Venezuela is investigating a report that the U.S. has been spying on executives of the state-owned petroleum company Petroleos de Venezuela (PDVSA), for more than ten years.
Venezuelan President Nicolas Maduro says, “The oil industry is the backbone of the Venezuelan economy. The U.S. empire for a long time has intended to sabotage Venezuela’s oil industry and defeat the Caracas government in order to steal the oil.”
His comments came after news reports that the former contractor for the U.S. National Security Agency (NSA) Edward Snowden, is to release information showing NSA had been spying on PDVSA’s senior executives.
Among Snowden’s allegations is the claim that NSA intercepted the calls and emails of the country’s energy minister Rafael Ramirez, who served as PDVSA’s president from 2004 to 2014.
“We cannot accept this,” says Maduro. “It is offensive, a violation of international law,” adding that he will deliver a letter protesting the reported spying to the U.S. chargé d’affaires in Caracas, Lee McClenny. He says he has ordered an investigation into the allegations.

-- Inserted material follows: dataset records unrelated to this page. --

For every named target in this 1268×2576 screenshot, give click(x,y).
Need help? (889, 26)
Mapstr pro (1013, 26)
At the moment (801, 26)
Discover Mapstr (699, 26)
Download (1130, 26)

There has been no comment from the State Department or McClenny’s office.
The U.S. and Venezuela have not had full diplomatic relations since 2010, after 11 years of strained relationships with Maduro’s predecessor, Hugo Chavez, who died in 2013. Chavez continually accused the U.S. of trying to undermine his socialist Government.
Venezuela is the fourth-largest exporter of oil to the United States, after Canada, Saudi Arabia and Mexico.
Political observers say that Maduro’s call for the investigation may be a retaliatory move after two nephews of Maduro’s wife, Cilia Flores, were indicted in New York on charges of cocaine importation.
The Wall Street Journal recently published an article saying the U.S. had begun “a series of wide-ranging investigations into whether Venezuela’s leaders used PDVSA to loot billions of dollars from the country through kickbacks and other schemes.”